»»
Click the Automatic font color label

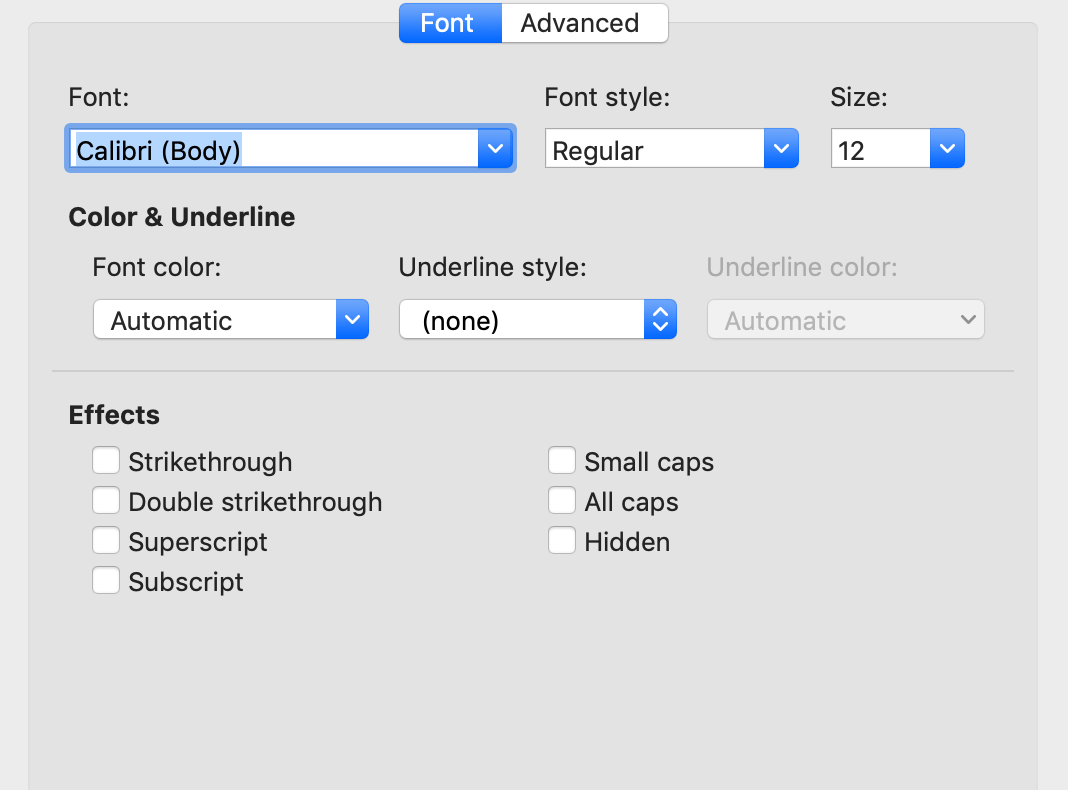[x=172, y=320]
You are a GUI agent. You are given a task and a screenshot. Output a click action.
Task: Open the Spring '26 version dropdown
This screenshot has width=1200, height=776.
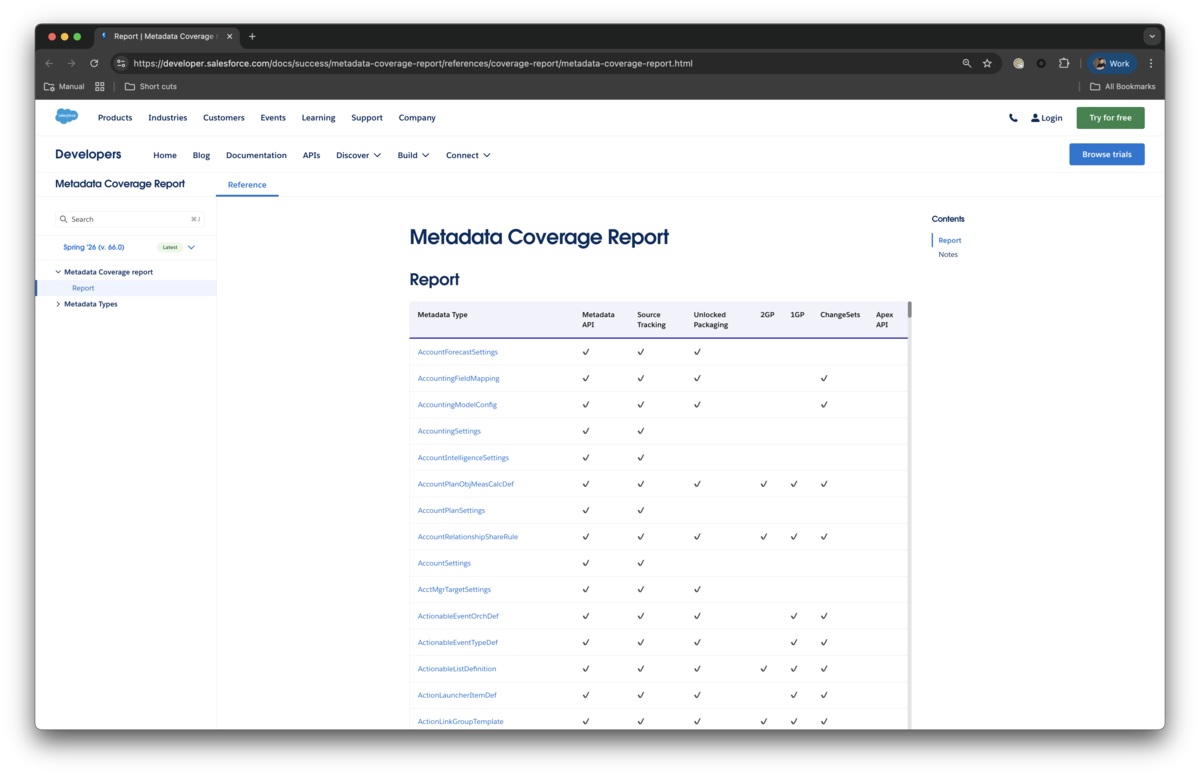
««
»»
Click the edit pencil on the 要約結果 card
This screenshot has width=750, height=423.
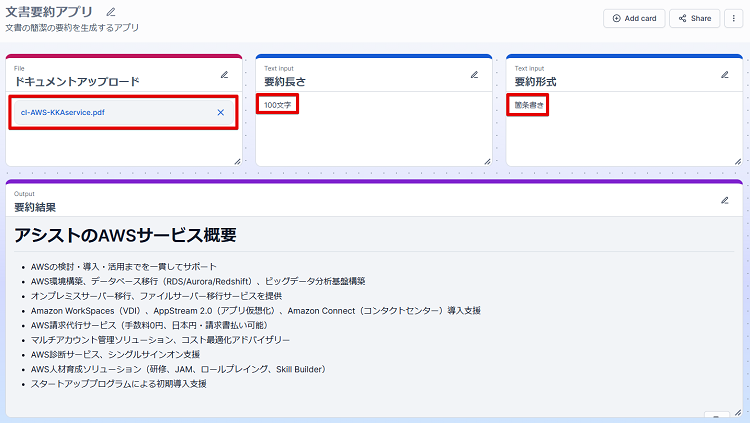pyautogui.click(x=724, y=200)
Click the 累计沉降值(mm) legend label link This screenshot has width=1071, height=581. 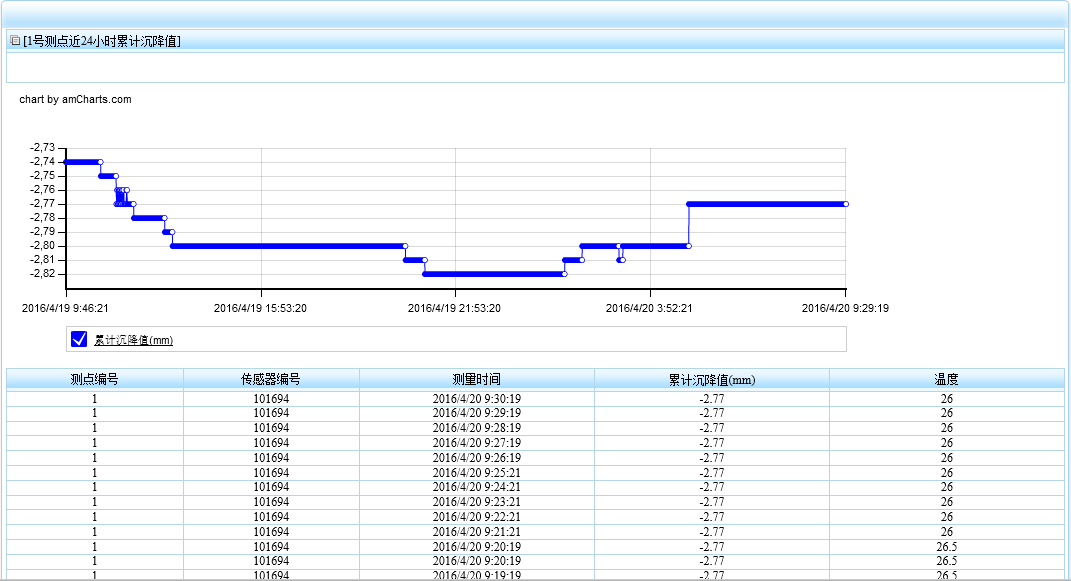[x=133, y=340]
««
»»
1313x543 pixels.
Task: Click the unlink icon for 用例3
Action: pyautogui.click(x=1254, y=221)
««
→ Instructions to follow: Copy needed, without pictures: the lines of the listing above from the line containing "Click the Automatic font color label" up to and including the line containing "This screenshot has width=1200, height=776.", set down exactly.

→ Answer box:
Click the Automatic font color label

[x=172, y=320]
You are a GUI agent. You are given a task and a screenshot. Output a click action.
Task: Open the Spring '26 version dropdown
This screenshot has width=1200, height=776.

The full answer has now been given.